Called Caesar, the system was developed by Miller, a principal investigator at the MIT Computer Science and Artificial Intelligence Lab (CSAIL), and two of his graduate students, Mason Tang and Elena Tatarchenko, to address the challenge of how to facilitate instructor feedback to the hundreds of students taking his introductory computer science course each semester. Many of the students taking the course, “Elements of Software Construction” (MIT course 6.005), are new to the subject matter, and Miller thought they would benefit from more hands-on guidance. In particular, he wanted to find a way to critique the thousands of lines of code that his students write as part of each of their homework assignments.
Miller’s own research focuses on human-computer interaction and crowd computing — the process of distributing complex tasks to a group of people over the Internet, allowing them to tackle smaller, more specific portions of the overall task. Miller used this approach in developing Caesar, devising a system that allocates small chunks of code written by his students to a diverse group of computer science students, teaching assistants and 6.005 alumni, who then review the work. Several reviewers are assigned to look at each student’s work, so every student receives feedback from a variety of sources.
“What we are trying to do is to learn how to use a crowd of people with mixed expertise in an intelligent way; one that helps students and ‘the crowd’ expand their knowledge and improve on their expertise,” Miller says.

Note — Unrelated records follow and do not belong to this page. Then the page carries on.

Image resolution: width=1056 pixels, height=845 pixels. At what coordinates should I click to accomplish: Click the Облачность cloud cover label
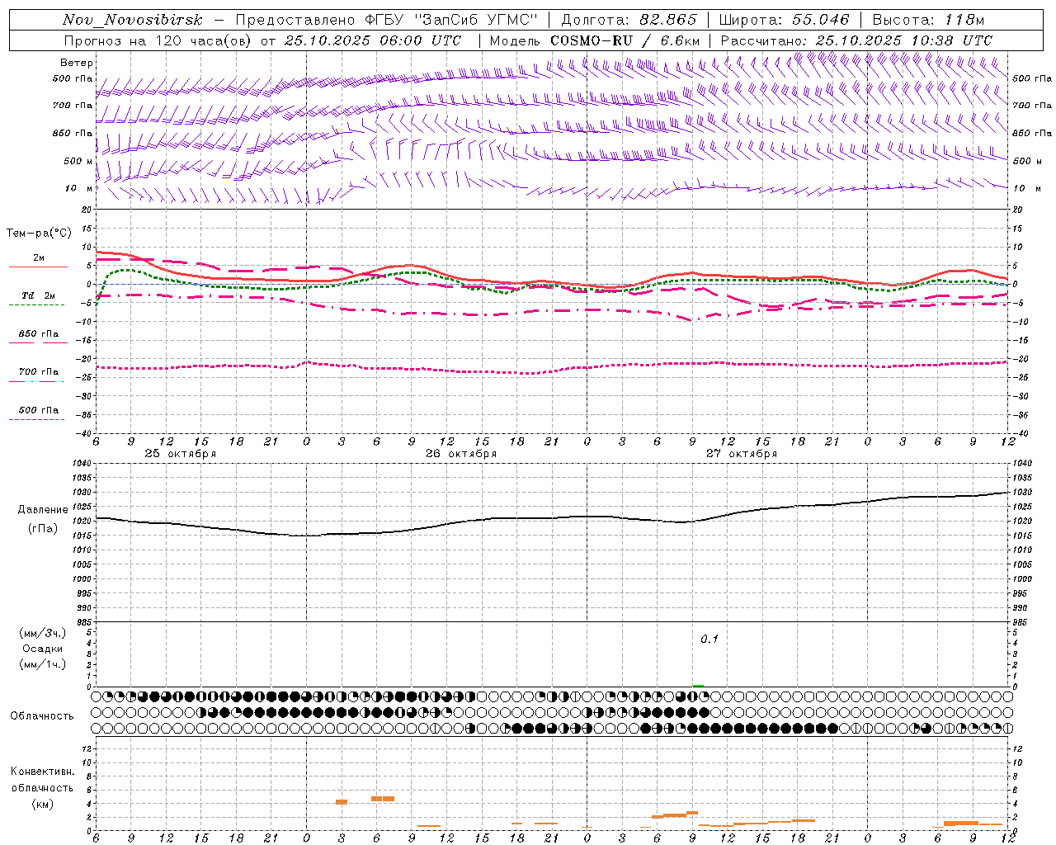point(42,715)
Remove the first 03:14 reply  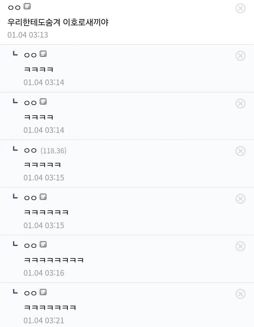tap(240, 56)
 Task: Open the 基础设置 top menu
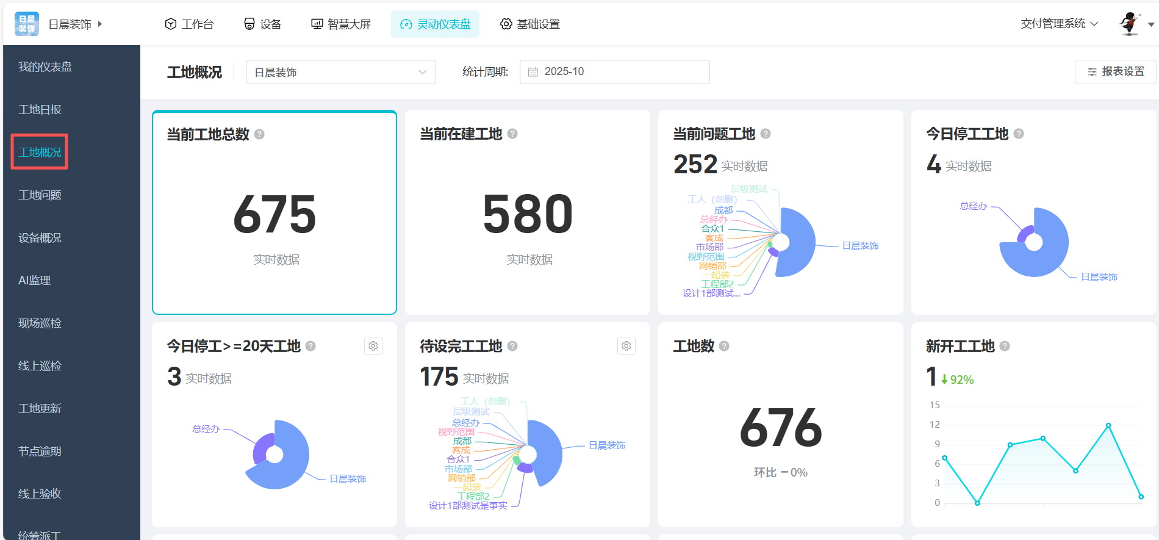pos(529,24)
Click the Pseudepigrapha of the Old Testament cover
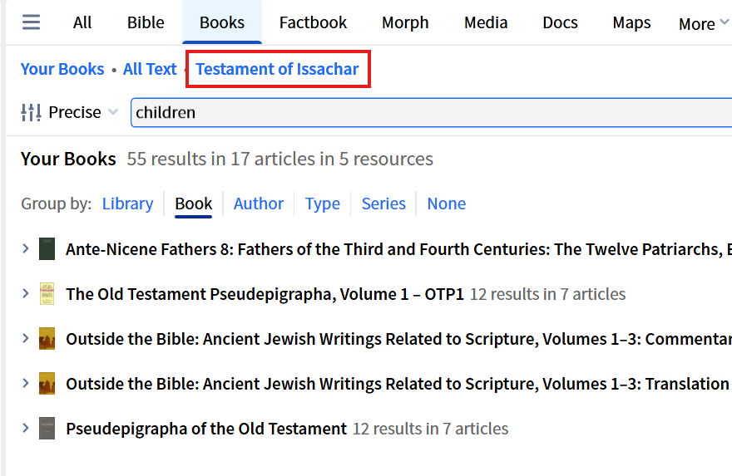This screenshot has width=732, height=476. pyautogui.click(x=47, y=429)
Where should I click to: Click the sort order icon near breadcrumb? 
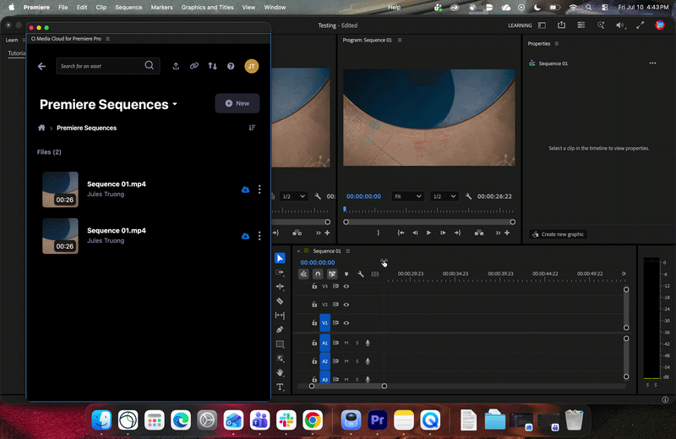(x=252, y=128)
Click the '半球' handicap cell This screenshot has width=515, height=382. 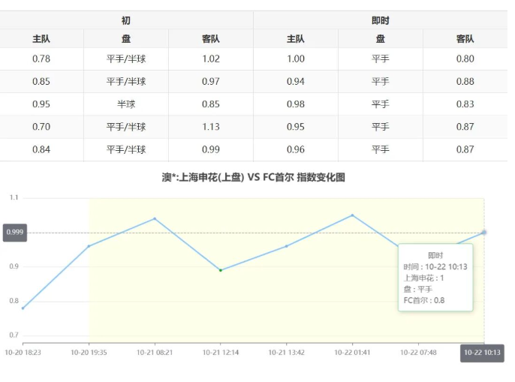point(126,104)
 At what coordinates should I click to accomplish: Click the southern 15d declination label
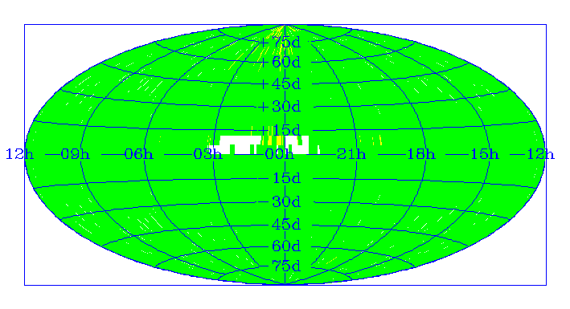[286, 178]
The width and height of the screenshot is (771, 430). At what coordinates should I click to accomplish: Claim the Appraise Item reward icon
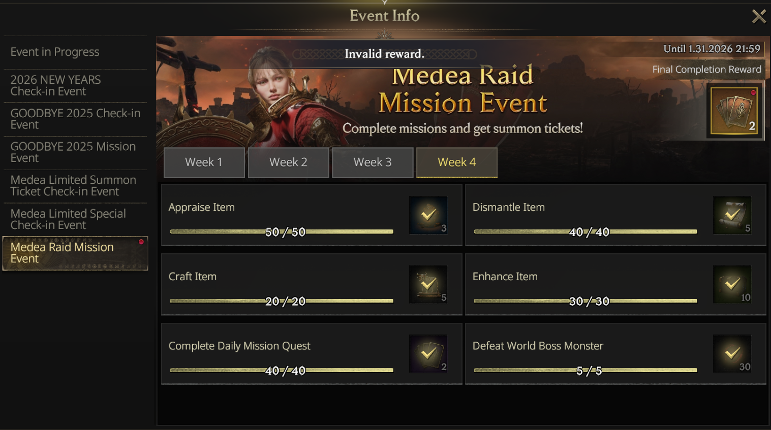[x=428, y=215]
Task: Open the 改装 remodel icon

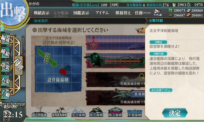Action: coord(5,66)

The Caesar system has three components: the code selector, the task router and the reviewing interface. Once students have turned in an assignment, the code selector divides their work into chunks and prioritizes the chunks that need review, based on features of the code that suggest it will need attention. The task router then assigns these chunks to a diverse group of reviewers.
By distributing the evaluation process across a large pool of reviewers, Miller hopes to provide students with useful feedback that will improve their work. At the same time, he hopes that this type of crowd-sourced code reviewing can serve as a new learning platform for students at MIT and elsewhere.
The reviewing process itself takes no more than three days, a much shorter timeframe than traditional methods for giving feedback on student assignments. The quick speed with which the evaluation is completed allows students to receive feedback before they tackle their next assignment.
The code-reviewing process also teaches students a skill that could serve them well down the road, as software companies need developers who can track down bugs and other glitches in code.
Like Facebook and other social networks, Caesar provides opportunities for other kinds of interaction among its users. Reviewers can agree or disagree with fellow reviewers’ comments via an “upvote” or “downvote,” a process similar to the “like” feature on Facebook, and can also leave comments for both students and other reviewers.
Miller hopes that by linking students, alumni and TAs with different backgrounds and programming experience, he can increase learning opportunities for all parties. “Every time you interact with a new person, it’s an opportunity to learn, whether it’s a student demonstrating a new technique to a TA, or an alum providing a student with a valuable piece of industry advice,” Miller says.
Looking to the future, Miller believes that crowd-sourcing tools such as Caesar will become increasingly important to the success of online education. “Such systems are able to draw on a diverse and multitalented pool of individuals, and could potentially make the online classroom a more vibrant, interactive place,” Miller says.
Caesar is already being adopted in other MIT programming courses, and plans are in the works to use it in edX, the online-learning initiative founded by Harvard University and MIT. Miller believes that the system could also be adapted beyond academia to industry and other fields.
“Ultimately, I believe that crowdsourcing is going to develop hand-in-hand with automatic mechanisms for making online education work, because there are so many aspects of learning that require a human touch,” Miller says.